Collected data entries
========================================================================

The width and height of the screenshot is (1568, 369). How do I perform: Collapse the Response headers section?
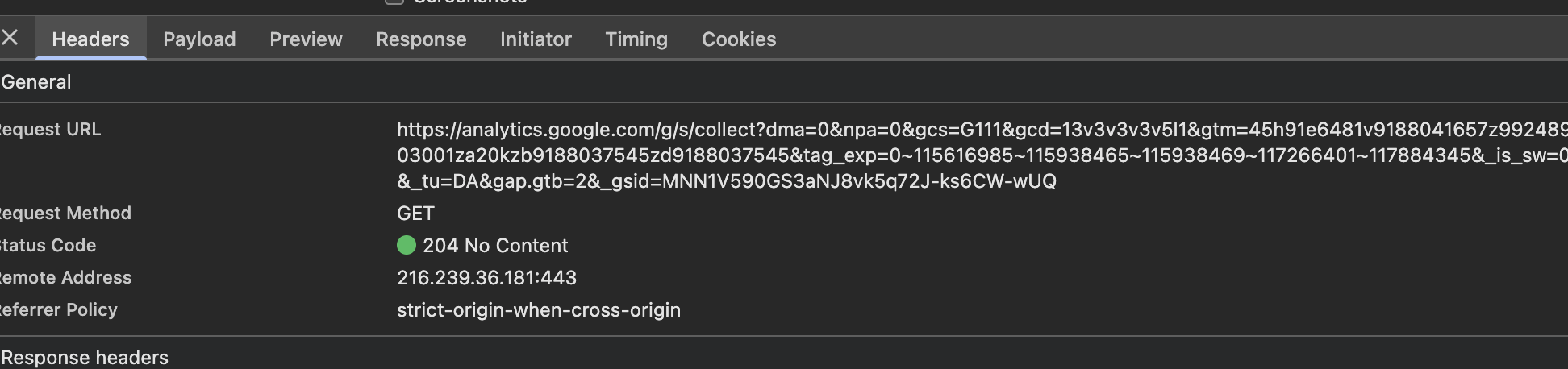click(85, 358)
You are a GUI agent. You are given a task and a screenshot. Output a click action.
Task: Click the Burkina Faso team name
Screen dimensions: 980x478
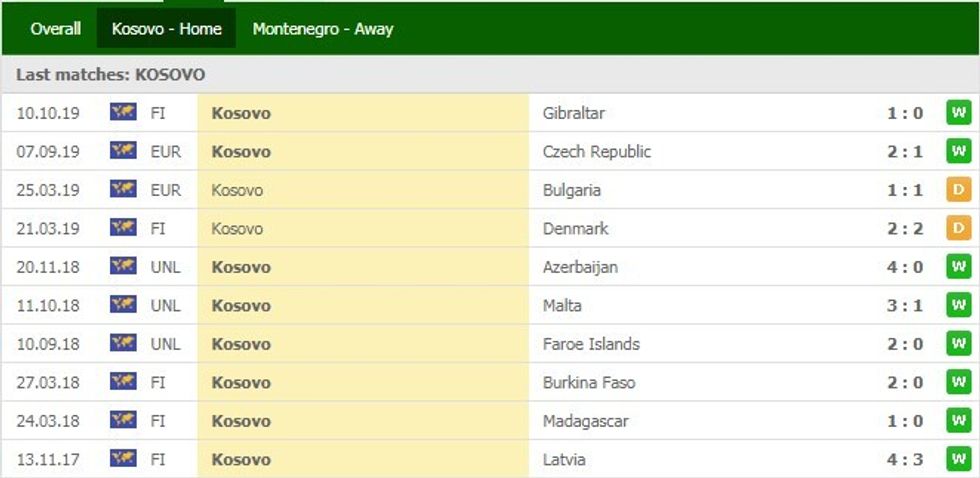(588, 382)
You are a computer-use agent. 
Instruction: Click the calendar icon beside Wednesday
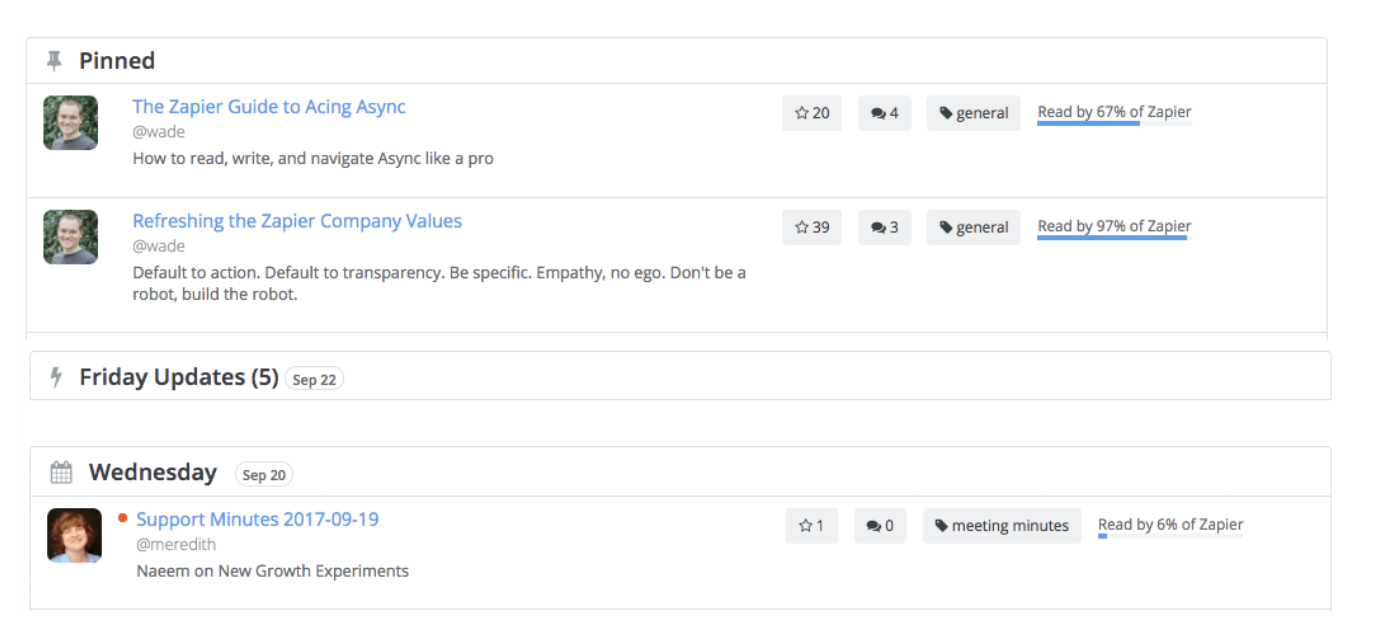click(61, 472)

========================================================================

- _Instructions to follow_
Could you write out, word for word, the lines from the one containing "Task: Click the Burkina Faso team name" through the last line of the records, leaving out the pictures?

- _Your solution_
Task: Click the Burkina Faso team name
Screen dimensions: 980x478
(588, 382)
You are a computer-use agent. 
Instruction: Click the calendar icon beside Wednesday
click(61, 472)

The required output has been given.